迷惑がかかったりして難しいのかもしれないけれど、もう少し具体的なエピソードを書いてほしかった。メンバーの個人名もあまり書いてないのだけど、具体性がほしかった。
太田光 『マボロシの鳥』 (新潮社、2010年)
爆笑問題の太田光が書いた最初の小説。
舞台や登場人物は全く異なるけれど、ファンタジックな世界や、そこでの出来事を通して伝えたいメッセージは共通している9つの短篇からなっている。
伝えたいメッセージのあまりの純粋さはいかにも太田光らしい。
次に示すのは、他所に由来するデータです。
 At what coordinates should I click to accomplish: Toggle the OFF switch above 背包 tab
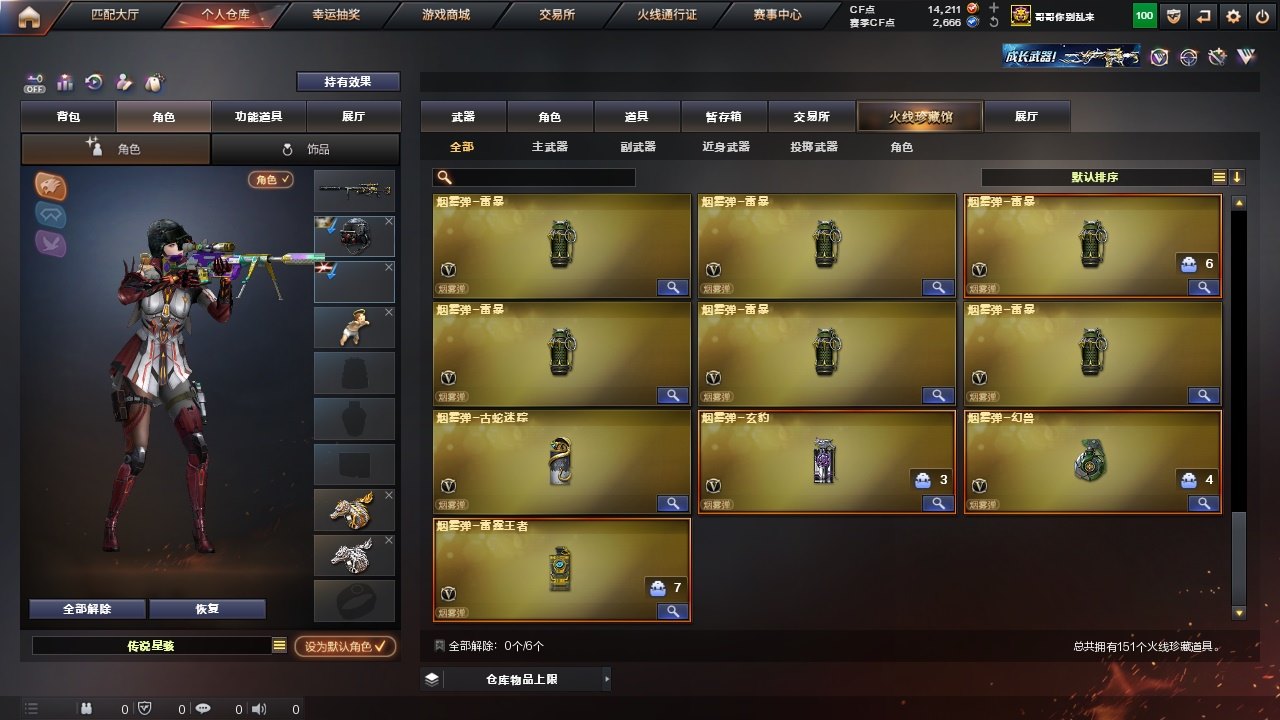tap(35, 82)
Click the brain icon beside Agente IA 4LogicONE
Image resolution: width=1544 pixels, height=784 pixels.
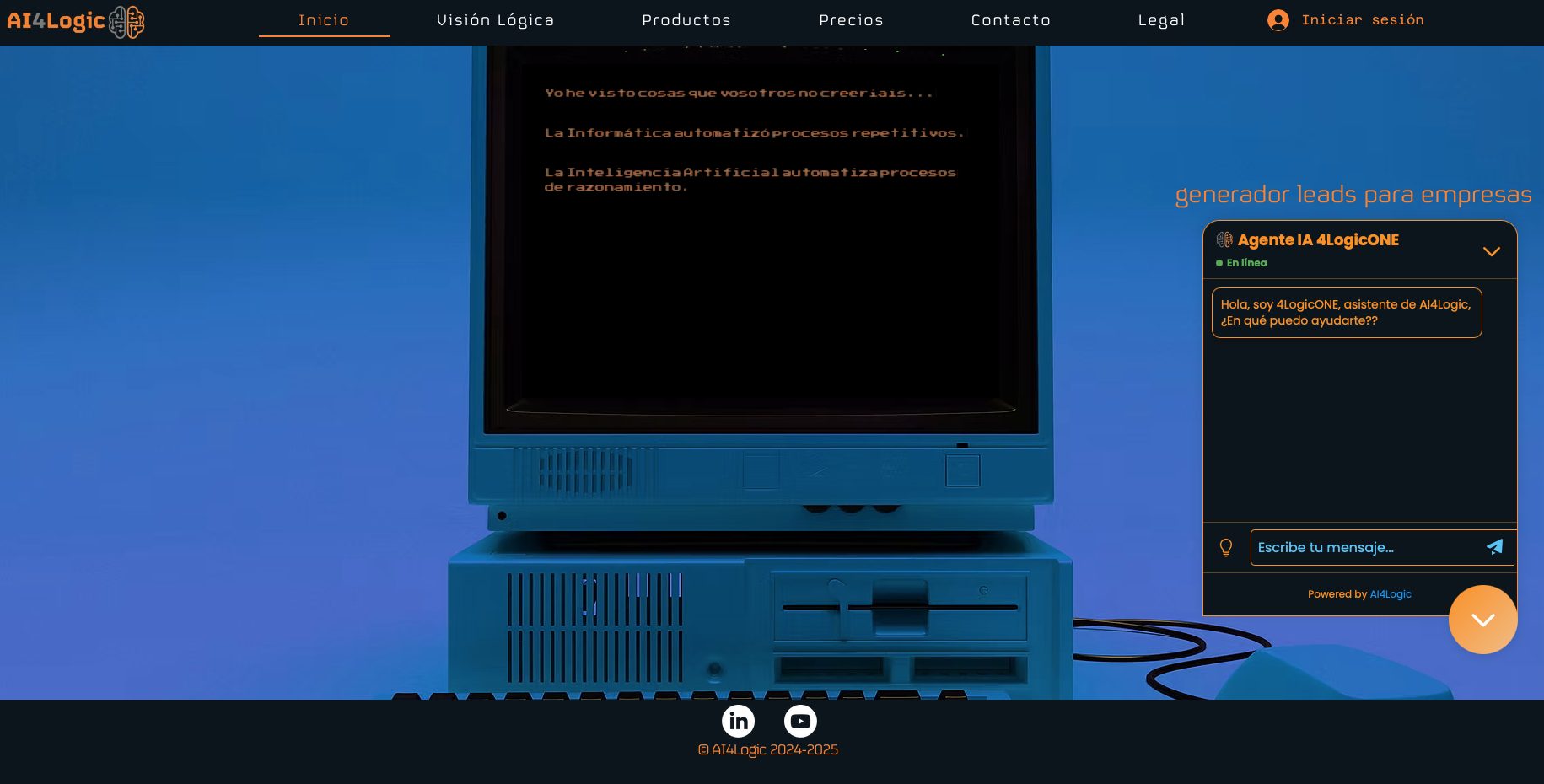tap(1224, 240)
「世界は繋がっている」とか「神様を超えるもの」とか「本当の愛」とか。
それが、凡庸さとなっている面もあるけれど、そのありきたりのことを伝えるために創られた9つの話は、それぞれが自由で豊かな想像力に裏付けられた、小説的な面白みに満ちていて、同じ作者とは思えないくらい多様で楽しめるものになっている。
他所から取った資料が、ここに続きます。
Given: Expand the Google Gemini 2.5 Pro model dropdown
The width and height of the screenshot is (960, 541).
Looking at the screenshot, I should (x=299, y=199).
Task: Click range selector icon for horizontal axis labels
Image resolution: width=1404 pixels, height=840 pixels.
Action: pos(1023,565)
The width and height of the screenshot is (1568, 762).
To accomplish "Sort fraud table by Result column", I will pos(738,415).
本格的なメッセージ性を求めるなら純文学を読めばよいし、小説ならではの想像力をもっと追求したければハードSFを読めばよい。けれど、ドストエフスキーだとか大江健三郎だとか野間宏だとかは気軽に手には取れない。イーガンだとかベスターだとかもなかなか手ごわそう。
そんな人やそんな気分の時にちょうどいいのがこの小説だと思う。
梨木香歩 『家守綺譚』 (新潮文庫、2006年)
家主の替わりに家を守ることになった物書きの男を取り巻く、のどかで豊かな自然にまつわる、とっても奇妙な出来事を静かに描いている短編集。
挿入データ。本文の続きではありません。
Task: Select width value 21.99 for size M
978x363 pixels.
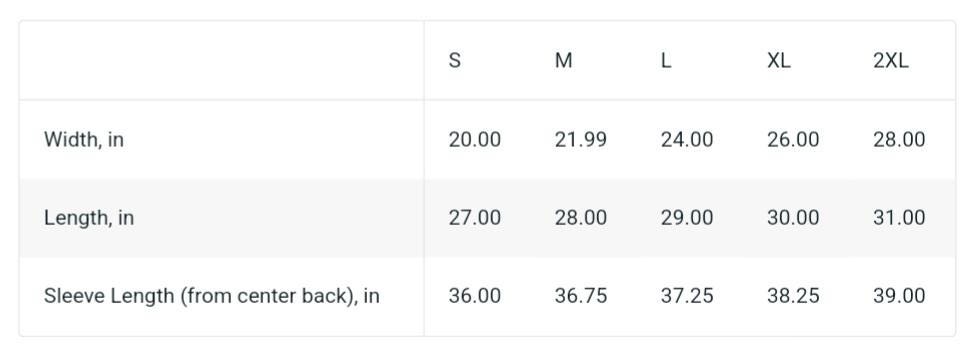Action: [x=581, y=140]
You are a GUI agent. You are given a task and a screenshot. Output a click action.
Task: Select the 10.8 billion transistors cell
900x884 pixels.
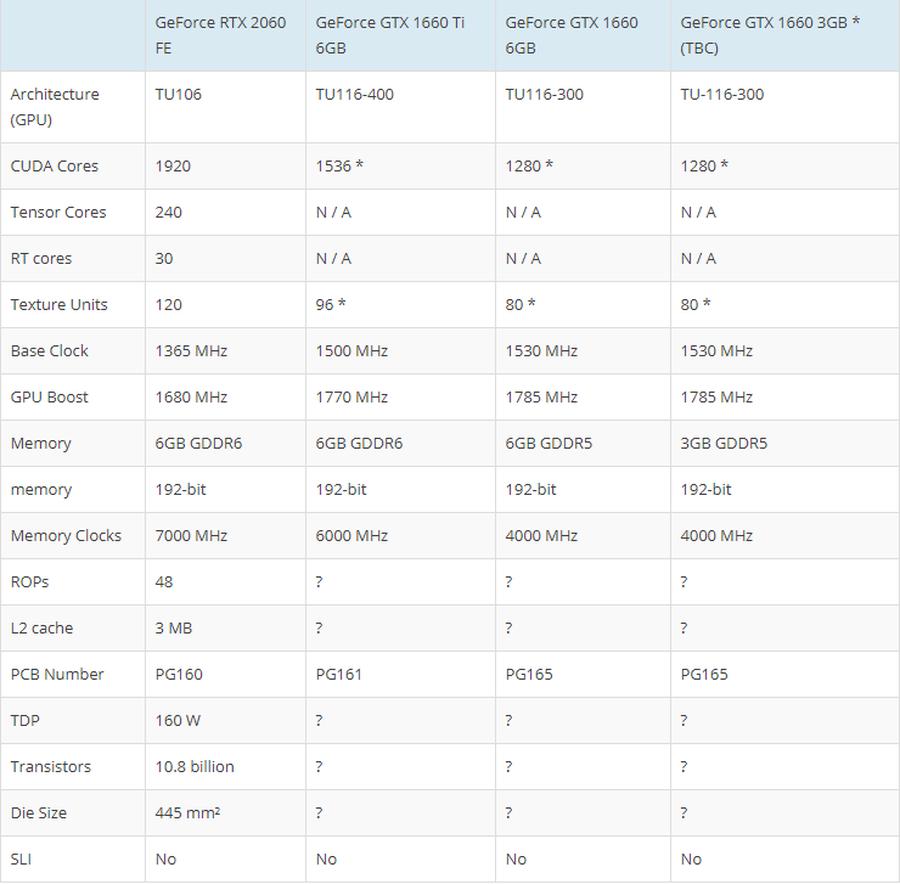tap(195, 767)
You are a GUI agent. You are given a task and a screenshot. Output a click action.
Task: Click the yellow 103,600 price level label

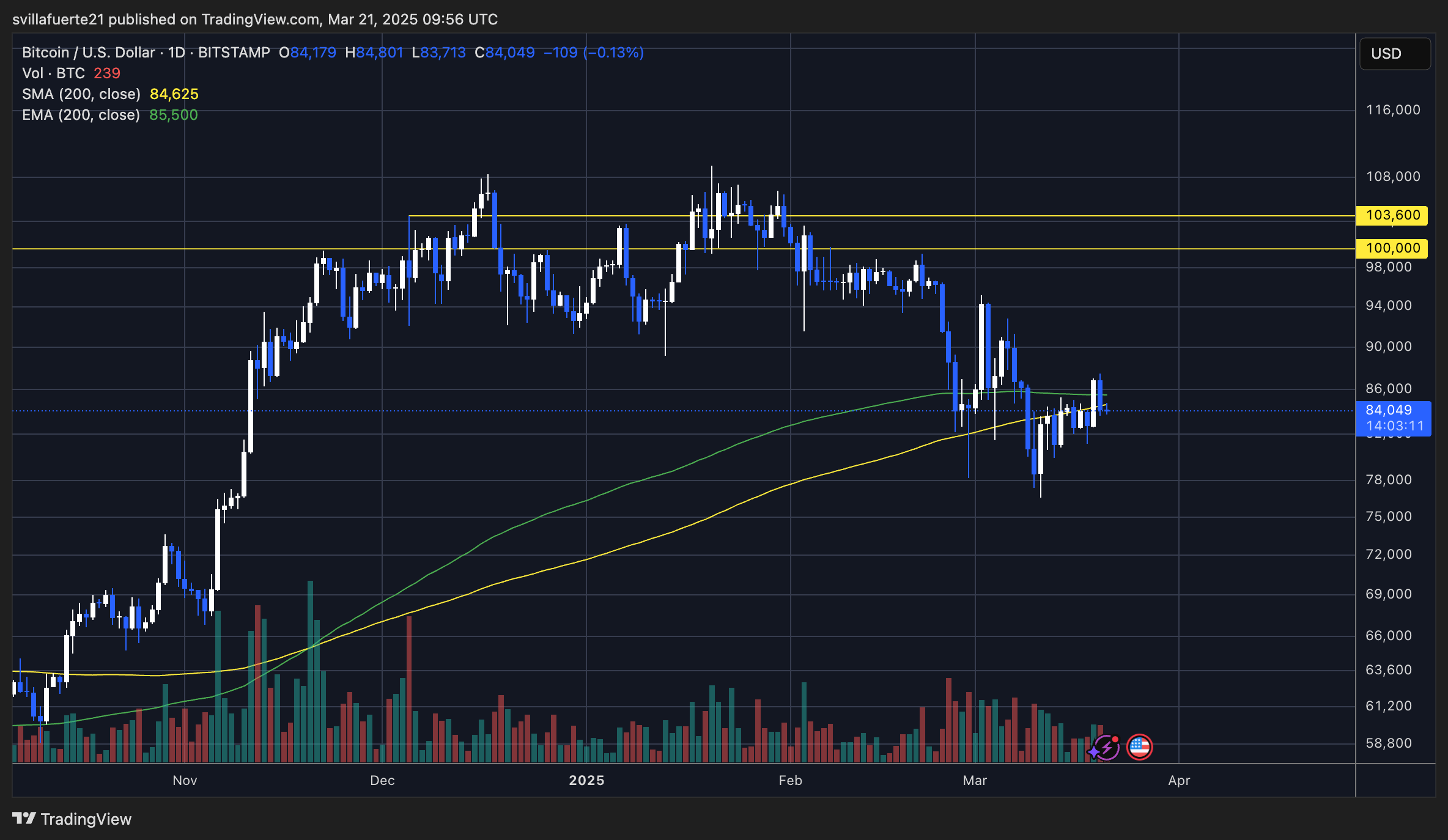point(1391,215)
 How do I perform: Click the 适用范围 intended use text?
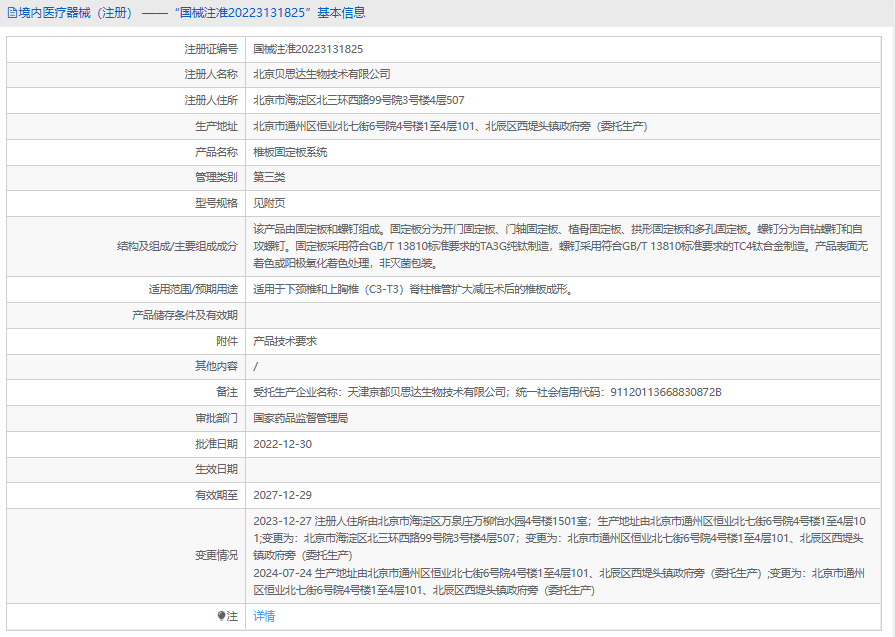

心をもったサルスベリ、屏風から出てくる今は亡き旧友、人をだます狐狸、カッパなどなど、ファンタジックなものがたくさん出てくる。けれど、それらが実に見事に溶け込んだ世界を創り上げることに成功している。
そこで描かれる山村は、現実離れしているけれど、日本人に「故郷」や「懐かしさ」を思い起こすようなほのぼのした田舎の風景になっていて、読んでいるととても心地良い。
人の持つ想像力の豊かさ、フィクションである小説のおもしろさを味わうことができる秀逸な作品だった。
吉村昭 『生麦事件(上・下)』 (新潮文庫、2002年)
生麦事件を一つの契機に「攘夷から倒幕へ」と変化し、そして、大政奉還へと至る幕末の激動の時を描いた歴史小説。
1862年、神奈川の生麦村で薩摩藩の大名行列に立ち入ったイギリス人を薩摩藩士が斬殺した生麦事件。それをきっかけとして起こった薩英戦争。時を同じくして欧米の4か国連合艦隊に砲撃を受けた長州藩。外国艦隊との軍事力の差に攘夷を不可と見なすようになる藩士たち。そして、同盟、倒幕、大政奉還へ。
一応、長州藩への連合艦隊による砲撃や薩長同盟や大政奉還へ至るところも描かれてはいるけれど、この辺は駆け足に経過を辿っただけになっている。あくまで、メインは生麦事件から薩英戦争までのところで、ここは結構詳細に描かれている。
血気盛んに燃え上がる攘夷への情熱の中、攘夷が無理なことを悟り、裏切り者として殺される危険性をも秘めながら、薩摩藩の有力者たちがイギリスとの和議へと至る過程は、なかなか緊張感があっておもしろかった。
「攘夷から倒幕へ」という変化がいかにして生じたのかという興味から読んでみたのだけど、この点に関してはいまいち明確な答えは得られなかった。確かに薩英戦争で軍事力の差は明らかになるのだけど、小説ではけっこう薩摩藩側も健闘していたりする。結局、攘夷を捨てたのは、第一に、薩英戦争の際にイギリスとの軍備の差を冷静に見抜けた有力者がいたこと、第二に、欧米へ視察や留学した経験を持つ者が数人いたこと、が理由であるように思えた。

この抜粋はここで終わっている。